DATA SECTION Start Marker

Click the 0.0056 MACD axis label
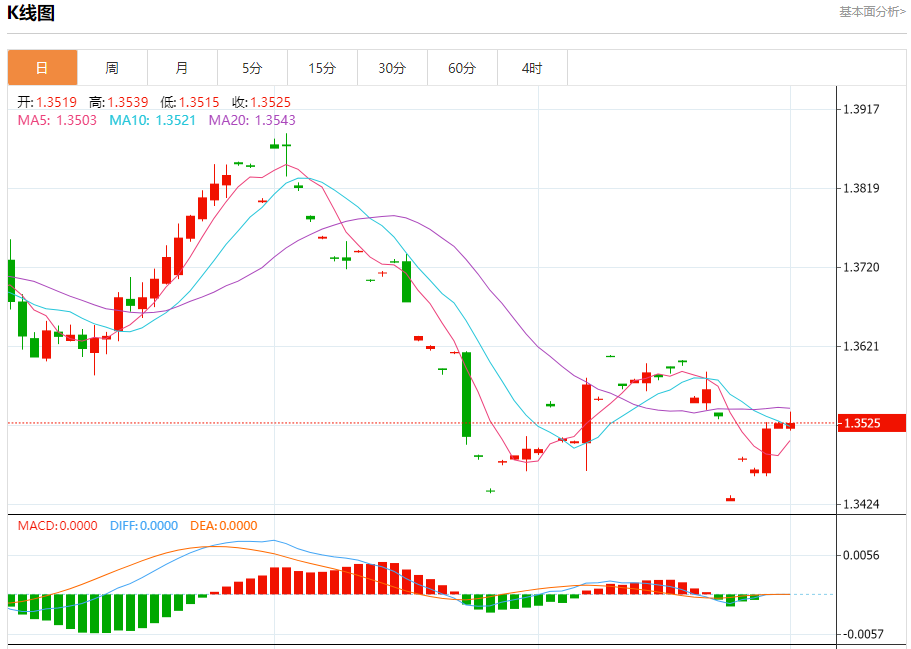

DATA SECTION End Marker
DATA SECTION Start Marker

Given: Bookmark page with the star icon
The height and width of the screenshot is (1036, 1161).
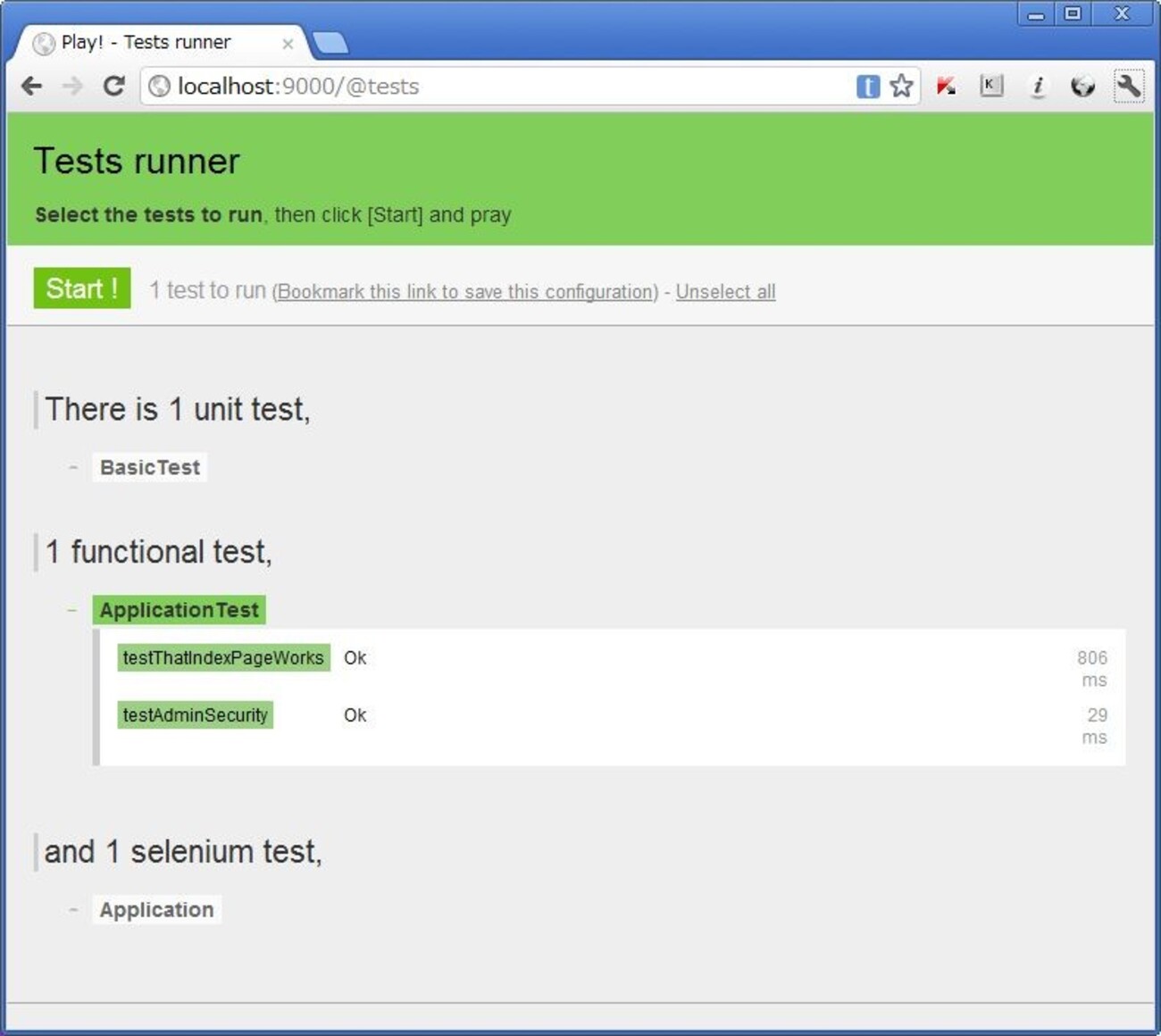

DATA SECTION End Marker
DATA SECTION Start Marker

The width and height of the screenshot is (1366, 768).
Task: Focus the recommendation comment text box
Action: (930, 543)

DATA SECTION End Marker

WORK INSTRUCTION:
Using the data above, transcribe the lines that run from the line with "Given: Bookmark page with the star icon" to the line with "The height and", both ends kept, and output nothing else.

ANSWER FOR THIS EXERCISE:
Given: Bookmark page with the star icon
The height and width of the screenshot is (1036, 1161).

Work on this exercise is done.